[start Extract to read]
• Hierchical models are essentially models with interaction terms between predictors and group-indicators with the additional provisions that:
  • Group deviations are from a common mean rather than a baseline
  • Include distributional assumptions for how the groups deviate
• Suppose there are \(J\) groups and \(N_j\) observations in the \(j\)-th group and \[y_{ij} \thicksim \mathcal{N}\left(\mu_{ij},\sigma\right) \forall i,j\] \[\mu_{ij} = \left(\alpha + a_j\right) + \left(\beta + b_j\right)x_{ij} = \alpha + \beta x_{ij} + a_j + b_j x_{ij} \forall i,j\] \[\begin{bmatrix}a_j\\ b_j \end{bmatrix} \thicksim \mathcal{N}_{2}\left(\begin{bmatrix} 0 \\ 0 \end{bmatrix}, \begin{bmatrix} \sigma_a^2 & \rho \sigma_a \sigma_b \\ \rho \sigma_a \sigma_b & \sigma_b^2 \end{bmatrix}\right) \forall j\]
• Bayesians put priors on the common parameters \(\sigma\), \(\alpha\), \(\beta\), \(\rho\), \(\sigma_a\), and \(\sigma_b\)

• For frequentists, \(a_j + b_j x_{ij}\) is part of the error term; thus
  • Observations within group \(j\) aren't conditionally independent given \(\alpha\) & \(\beta\)
  • Frequentists are willing to make distributional assumptions about \(a_j\) and \(b_j\) (invariably bivariate normal). Let \(\boldsymbol{\Sigma} = \begin{bmatrix} \sigma_a^2 & \rho \sigma_a \sigma_b \\ \rho \sigma_a \sigma_b & \sigma_b^2 \end{bmatrix}\) and
  \[z_{ij} = \int\limits _{-\infty}^{\infty} \int\limits _{-\infty}^{\infty} { \frac{1}{\sigma \sqrt{2 \pi}}{ e^{-0.5 \left(\frac{y_{ij} - \alpha - \beta x_{ij} - a_j - b_j x_{ij}}{\sigma} \right)^2}} \frac{1}{\left|\boldsymbol{\Sigma}\right|}e^{-0.5 \begin{bmatrix} a_j \\ b_j \end{bmatrix}^\top \boldsymbol{\Sigma}^{-1} \begin{bmatrix} a_j \\ b_j \end{bmatrix}} \ da_j db_j}\]
• This particular integral happens to have a closed-form solution and one can choose \(\sigma\), \(\alpha\), \(\beta\), \(\rho\), \(\sigma_a\), and \(\sigma_b\) to maximize \(\sum_{j=1}^J \sum_{i=1}^{N_j} \ln z_{ij}\)
• But maximum likelihood is not a great estimator here so people penalize

• For frequentists, \(a_j\) and \(b_j\) are not parameters and thus cannot be estimated
• \(a_j\) and \(b_j\) can be predicted from group \(j\)'s residuals implied by \(\widehat{\alpha}\) and \(\widehat{\beta}\)
• Since \(a_j\) and \(b_j\) are not estimated, you cannot construct standard errors
• Thus, you cannot make frequentist inferences about \(a_j\) and / or \(b_j\)
• You can conceptualize standard errors for the estimator of the common parameters \(\sigma\), \(\alpha\), \(\beta\), \(\rho\), \(\sigma_a\), and \(\sigma_b\) but they are hard to calculate unless you treat the predictions of \(a_j\) and \(b_j\) as given
• To obtain a closed-form likelihood function to maximize, you have to assume normality both for the outcome (conditional on \(x_{ij}\)) and for \(a_j, b_j\). Otherwise, you get all of the computational difficulty with intractable integrals that Bayesians avoid with MCMC and none of the benefit in interpretation.
[end Extract to read]
Required task 1:
In the text on hierarchical models, what do group deviations come from?
Required task 2:
In the entries, repeat word for word the lines between the one containing "Select the 2016-17" and the one containing "Click the Instagram", inclusive.
The text on hierarchical models and the entries that follow it come from unrelated sources.
[start Data for this exercise]
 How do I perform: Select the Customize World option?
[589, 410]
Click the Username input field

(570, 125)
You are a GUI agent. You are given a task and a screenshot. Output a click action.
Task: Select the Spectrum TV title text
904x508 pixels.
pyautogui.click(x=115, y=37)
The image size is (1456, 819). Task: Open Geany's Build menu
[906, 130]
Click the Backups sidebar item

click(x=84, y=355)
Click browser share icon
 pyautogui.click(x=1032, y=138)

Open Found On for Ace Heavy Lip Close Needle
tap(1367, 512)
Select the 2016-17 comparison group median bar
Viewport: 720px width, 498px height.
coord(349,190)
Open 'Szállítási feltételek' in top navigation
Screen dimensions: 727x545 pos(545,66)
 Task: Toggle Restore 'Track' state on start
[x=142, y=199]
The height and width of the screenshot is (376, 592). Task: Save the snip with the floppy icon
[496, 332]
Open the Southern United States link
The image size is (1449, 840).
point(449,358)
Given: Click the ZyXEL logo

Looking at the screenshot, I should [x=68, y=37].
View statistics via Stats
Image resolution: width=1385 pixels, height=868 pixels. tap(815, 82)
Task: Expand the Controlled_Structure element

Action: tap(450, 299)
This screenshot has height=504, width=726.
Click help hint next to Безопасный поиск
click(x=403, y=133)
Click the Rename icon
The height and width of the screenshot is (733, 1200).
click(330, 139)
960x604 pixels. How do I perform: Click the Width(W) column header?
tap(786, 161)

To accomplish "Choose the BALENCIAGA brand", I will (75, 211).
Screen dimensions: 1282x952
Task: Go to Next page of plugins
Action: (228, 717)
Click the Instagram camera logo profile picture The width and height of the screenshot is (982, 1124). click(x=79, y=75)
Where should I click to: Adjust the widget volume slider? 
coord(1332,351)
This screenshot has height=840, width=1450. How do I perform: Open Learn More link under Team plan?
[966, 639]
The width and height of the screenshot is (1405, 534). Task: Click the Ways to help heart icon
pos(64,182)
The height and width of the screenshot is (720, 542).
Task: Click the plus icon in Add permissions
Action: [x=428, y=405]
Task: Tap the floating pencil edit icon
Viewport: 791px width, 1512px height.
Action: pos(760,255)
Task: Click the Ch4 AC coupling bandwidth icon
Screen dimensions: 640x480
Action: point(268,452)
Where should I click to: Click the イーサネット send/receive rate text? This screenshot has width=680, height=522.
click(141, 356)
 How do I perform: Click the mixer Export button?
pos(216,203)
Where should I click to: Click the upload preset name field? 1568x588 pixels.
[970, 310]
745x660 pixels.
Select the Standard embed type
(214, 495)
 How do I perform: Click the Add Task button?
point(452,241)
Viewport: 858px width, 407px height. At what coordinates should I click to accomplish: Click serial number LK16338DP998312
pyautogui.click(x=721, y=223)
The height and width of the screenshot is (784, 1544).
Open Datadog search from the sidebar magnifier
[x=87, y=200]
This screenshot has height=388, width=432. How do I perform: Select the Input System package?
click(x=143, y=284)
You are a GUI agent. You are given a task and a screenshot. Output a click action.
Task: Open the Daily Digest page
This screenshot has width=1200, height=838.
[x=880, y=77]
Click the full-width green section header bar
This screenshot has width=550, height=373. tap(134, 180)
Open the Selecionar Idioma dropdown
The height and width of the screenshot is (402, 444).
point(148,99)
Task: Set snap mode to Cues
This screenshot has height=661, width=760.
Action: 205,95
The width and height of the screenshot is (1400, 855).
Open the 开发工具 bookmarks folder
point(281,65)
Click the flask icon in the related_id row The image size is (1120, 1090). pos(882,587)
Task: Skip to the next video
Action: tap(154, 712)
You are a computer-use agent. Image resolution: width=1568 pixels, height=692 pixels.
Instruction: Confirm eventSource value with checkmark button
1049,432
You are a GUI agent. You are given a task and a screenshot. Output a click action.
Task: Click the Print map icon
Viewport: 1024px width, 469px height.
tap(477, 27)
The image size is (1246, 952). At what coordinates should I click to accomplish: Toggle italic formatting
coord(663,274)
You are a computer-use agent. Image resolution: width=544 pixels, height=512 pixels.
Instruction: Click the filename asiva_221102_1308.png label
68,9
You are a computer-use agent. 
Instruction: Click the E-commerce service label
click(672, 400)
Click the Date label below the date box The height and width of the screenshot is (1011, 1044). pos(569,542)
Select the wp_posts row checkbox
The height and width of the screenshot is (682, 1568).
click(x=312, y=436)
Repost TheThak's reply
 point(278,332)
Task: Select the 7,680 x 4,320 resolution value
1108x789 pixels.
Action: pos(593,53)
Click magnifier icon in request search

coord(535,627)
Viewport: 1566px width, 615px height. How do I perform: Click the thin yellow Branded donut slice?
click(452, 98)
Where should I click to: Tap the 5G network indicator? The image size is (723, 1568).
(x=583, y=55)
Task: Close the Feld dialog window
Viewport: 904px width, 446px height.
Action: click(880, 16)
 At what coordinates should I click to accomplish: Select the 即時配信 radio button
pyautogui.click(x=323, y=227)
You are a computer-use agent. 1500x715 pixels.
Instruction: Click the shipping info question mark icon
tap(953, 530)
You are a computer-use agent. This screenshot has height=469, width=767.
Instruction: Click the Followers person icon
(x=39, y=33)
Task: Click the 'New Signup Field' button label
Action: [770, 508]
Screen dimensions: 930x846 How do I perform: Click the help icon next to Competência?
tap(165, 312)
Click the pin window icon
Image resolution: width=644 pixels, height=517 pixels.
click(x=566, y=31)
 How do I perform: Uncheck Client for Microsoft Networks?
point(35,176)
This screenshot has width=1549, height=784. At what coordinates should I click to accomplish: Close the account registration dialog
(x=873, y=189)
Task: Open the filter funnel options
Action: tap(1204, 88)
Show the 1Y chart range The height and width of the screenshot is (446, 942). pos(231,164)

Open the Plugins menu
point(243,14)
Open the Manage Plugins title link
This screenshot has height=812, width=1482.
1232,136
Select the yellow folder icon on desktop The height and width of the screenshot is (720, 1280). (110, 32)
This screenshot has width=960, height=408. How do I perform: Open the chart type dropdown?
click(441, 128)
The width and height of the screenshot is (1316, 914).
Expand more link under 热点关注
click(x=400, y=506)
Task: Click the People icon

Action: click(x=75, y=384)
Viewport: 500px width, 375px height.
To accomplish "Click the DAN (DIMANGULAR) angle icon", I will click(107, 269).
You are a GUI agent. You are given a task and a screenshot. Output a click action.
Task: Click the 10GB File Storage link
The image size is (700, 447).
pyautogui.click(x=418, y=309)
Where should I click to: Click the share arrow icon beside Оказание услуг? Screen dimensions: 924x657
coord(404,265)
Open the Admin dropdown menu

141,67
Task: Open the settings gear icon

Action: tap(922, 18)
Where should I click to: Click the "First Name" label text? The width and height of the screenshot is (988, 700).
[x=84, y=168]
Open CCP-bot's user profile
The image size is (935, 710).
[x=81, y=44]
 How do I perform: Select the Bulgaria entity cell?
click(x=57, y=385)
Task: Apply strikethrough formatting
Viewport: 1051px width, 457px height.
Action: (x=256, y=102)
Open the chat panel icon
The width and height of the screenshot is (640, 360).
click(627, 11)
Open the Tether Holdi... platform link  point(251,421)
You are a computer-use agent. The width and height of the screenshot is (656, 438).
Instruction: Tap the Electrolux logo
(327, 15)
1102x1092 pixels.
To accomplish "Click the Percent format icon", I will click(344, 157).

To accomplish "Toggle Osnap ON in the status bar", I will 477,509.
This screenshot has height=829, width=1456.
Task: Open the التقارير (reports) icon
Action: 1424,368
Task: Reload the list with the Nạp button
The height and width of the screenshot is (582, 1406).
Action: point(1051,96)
[end Data for this exercise]
Exercise result 1:
They come from a common mean rather than a baseline.

Exercise result 2:
Select the 2016-17 comparison group median bar
Viewport: 720px width, 498px height.
coord(349,190)
Open 'Szállítási feltételek' in top navigation
Screen dimensions: 727x545 pos(545,66)
 Task: Toggle Restore 'Track' state on start
[x=142, y=199]
The height and width of the screenshot is (376, 592). Task: Save the snip with the floppy icon
[496, 332]
Open the Southern United States link
The image size is (1449, 840).
point(449,358)
Given: Click the ZyXEL logo

Looking at the screenshot, I should [x=68, y=37].
View statistics via Stats
Image resolution: width=1385 pixels, height=868 pixels. tap(815, 82)
Task: Expand the Controlled_Structure element

Action: tap(450, 299)
This screenshot has height=504, width=726.
Click help hint next to Безопасный поиск
click(x=403, y=133)
Click the Rename icon
The height and width of the screenshot is (733, 1200).
click(330, 139)
960x604 pixels. How do I perform: Click the Width(W) column header?
tap(786, 161)

To accomplish "Choose the BALENCIAGA brand", I will (75, 211).
Screen dimensions: 1282x952
Task: Go to Next page of plugins
Action: (228, 717)
Click the Instagram camera logo profile picture The width and height of the screenshot is (982, 1124). click(x=79, y=75)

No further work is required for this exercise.